Sehenswürdigkeiten in Heidelberg
Wo kann man den viel beschriebenen und besungenen Heidelberger Dreiklang von Natur, Stadt und Schloss am Besten betrachten? Natürlich auf dem Philosophenweg. Erreichen kann man den berühmten Heidelberger Weg u.a. über den Schlangenweg, einen steilen Anstieg, welcher direkt am nördlichen Ende der alten Brücke beginnt. Hat man den halben Kilometer langen Aufstieg geschafft, so wird man mit einem herrlichen Blick über das Neckartal und die Stadt belohnt. Aber nicht nur die Aussicht ist bemerkenswert, auch das milde Klima und die Vegetation ist außergewöhnlich. Der aufmerksame Besucher findet hier Exoten wie Zitronenbäume, Bambus, Palmen, Pinien und die amerikanische Zypresse. Selbst einen blühenden Granatapfelbaum kann man im Frühjahr bestaunen, doch Früchte hat der Baum bis jetzt noch nicht getragen, denn dazu ist das Klima dann doch nicht warm genug.

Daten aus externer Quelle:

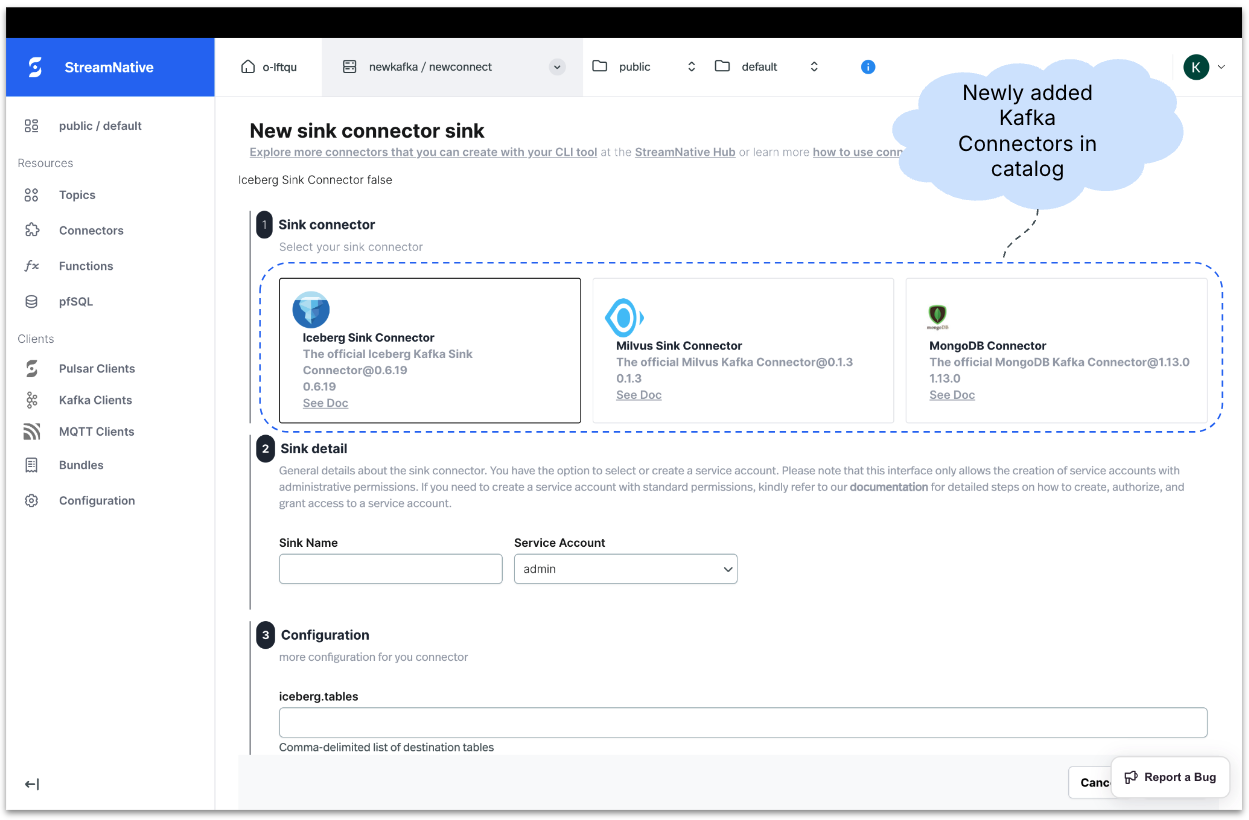Click the Iceberg Sink Connector logo

coord(311,310)
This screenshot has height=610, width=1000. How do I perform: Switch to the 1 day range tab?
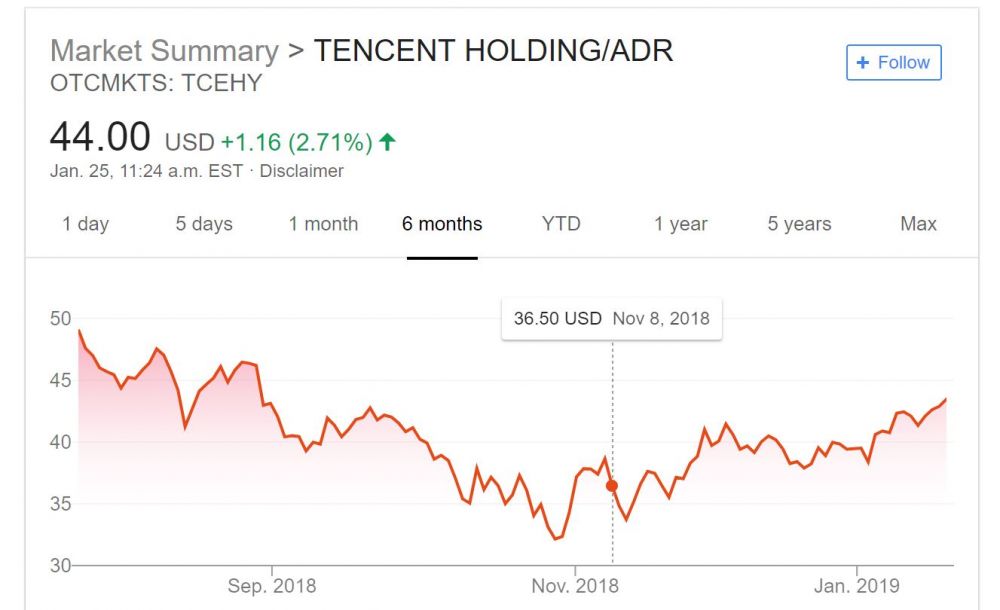click(85, 224)
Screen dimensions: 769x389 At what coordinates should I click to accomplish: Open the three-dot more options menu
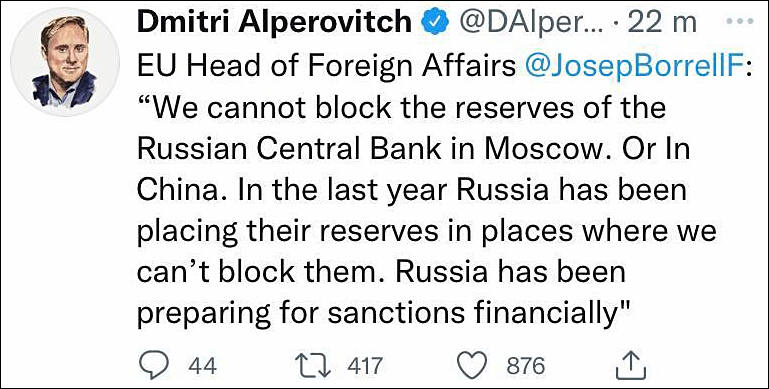(742, 23)
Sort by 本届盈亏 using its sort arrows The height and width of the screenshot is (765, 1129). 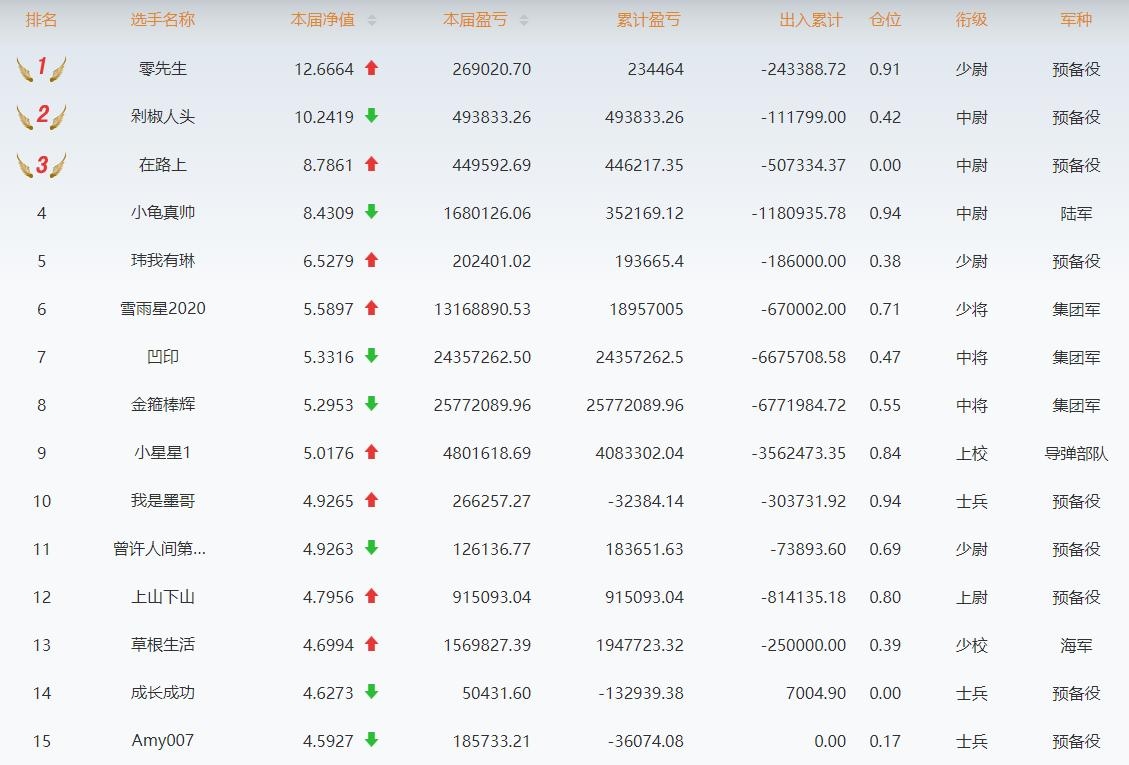coord(524,20)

Übrigens, nicht berühmten Philosophen, sondern vermutlich den Studenten hat der Weg seinen Namen zu verdanken. Sie entdeckten den Ort schon frühzeitig für Spaziergänge und romantische Zweisamkeiten.
Weitere Orte, die direkt oder nahe des Philosophenweges liegen, sind das Philosophengärtchen, die Eichendorffanlage, der Bismarckturm, die Gedenksteine für die Liselotte aus der Pfalz und den Dichter Friedrich Hölderlin, sowie die Meriankanzel und den Merianblick.
Tipp: Besuchen Sie den Philosophenweg im Sommer eher am frühen Vormittag oder am frühen Abend. Dann ist es noch nicht - oder nicht mehr so heiß. Auch steht abends die Sonne tief im Westen und scheint weich und malerisch auf die Stadt und das Schloss.